Not content with shutting down ABS-CBN’s free radio and TV operations, the National Telecommunications Commission (NTC) on Tuesday ordered the company’s subsidiary Sky Cable Corp. to close channels that air on its digital TVPlus service and to stop its direct-to-home satellite transmission.
In doing so, the NTC said when ABS-CBN’s legislative franchise expired on May 4, so did Sky Cable’s subsisting congressional franchise to install, operate or maintain a direct broadcast satellite service.
The NTC’s new cease-and-desist order does not affect the company’s cable TV service—at least not yet.
Still, the new move is significant, as it turns the screws on a company with which President Rodrigo Duterte has been at odds since it failed to air some of his paid political advertisements during the 2016 elections.
In a statement, Sky Cable said some 1.5 million subscribers nationwide, including those in remote areas that do not receive television signals, will be deprived of access to the channels they carry that bring them news, information, education and entertainment. More than 4 million people subscribe to TVPlus.
The NTC order also directs Sky Cable to refund the subscribers to its direct-to-home satellite service.
The industry regulator also ordered ABS-CBN to cease and desist from operating digital television transmission through their TVPlus via Channel 43 in Metro Manila.
The significance of the NTC’s actions has not been lost on free press advocates.
The National Union of Journalists of the Philippines said Tuesday’s order deprived millions more Filipinos of their right to choose how they receive news and entertainment.
“It is clear that the end goal of this administration is not only to shut down ABS-CBN, but to send a message throughout the media industry that other news organizations may face the same fate unless they surrender their watchdog role… [that is] the critical and independent reportage that is an essential part of the media’s mission,” it said in a statement.
“Watch what we do, not what we say,” was the famous advice that US President Richard Nixon’s first attorney general, John Mitchell, gave the press at the onset of the Nixon presidency in 1969.

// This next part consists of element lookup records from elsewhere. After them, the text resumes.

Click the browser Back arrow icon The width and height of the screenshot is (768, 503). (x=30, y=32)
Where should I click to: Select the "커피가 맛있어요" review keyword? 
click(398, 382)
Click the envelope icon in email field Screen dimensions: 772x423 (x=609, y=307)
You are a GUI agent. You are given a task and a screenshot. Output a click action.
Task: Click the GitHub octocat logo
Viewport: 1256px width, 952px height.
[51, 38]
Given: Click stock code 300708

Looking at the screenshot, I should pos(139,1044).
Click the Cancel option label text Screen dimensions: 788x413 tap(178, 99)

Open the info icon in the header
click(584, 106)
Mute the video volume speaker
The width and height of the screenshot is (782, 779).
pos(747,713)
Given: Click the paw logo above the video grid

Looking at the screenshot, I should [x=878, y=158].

Mr. Duterte, through his mouthpiece at the Palace, constantly reminds us that he values and respects freedom of speech, but what have his people been doing?
Only recently, a Manila court convicted a journalist who has been critical of the administration’s bloody war on drugs, of cyber libel—even though the offending article had been published before cyber libel was even a crime.
Then Mr. Duterte’s solicitor general filed a petition with the Supreme Court seeking to nullify ABS-CBN’s franchise. The petition was rejected, but only after the NTC shut the network down—accomplishing what the President’s hatchet man, the solicitor-general, hoped to do and silencing yet another independent voice in an increasingly bleak media landscape.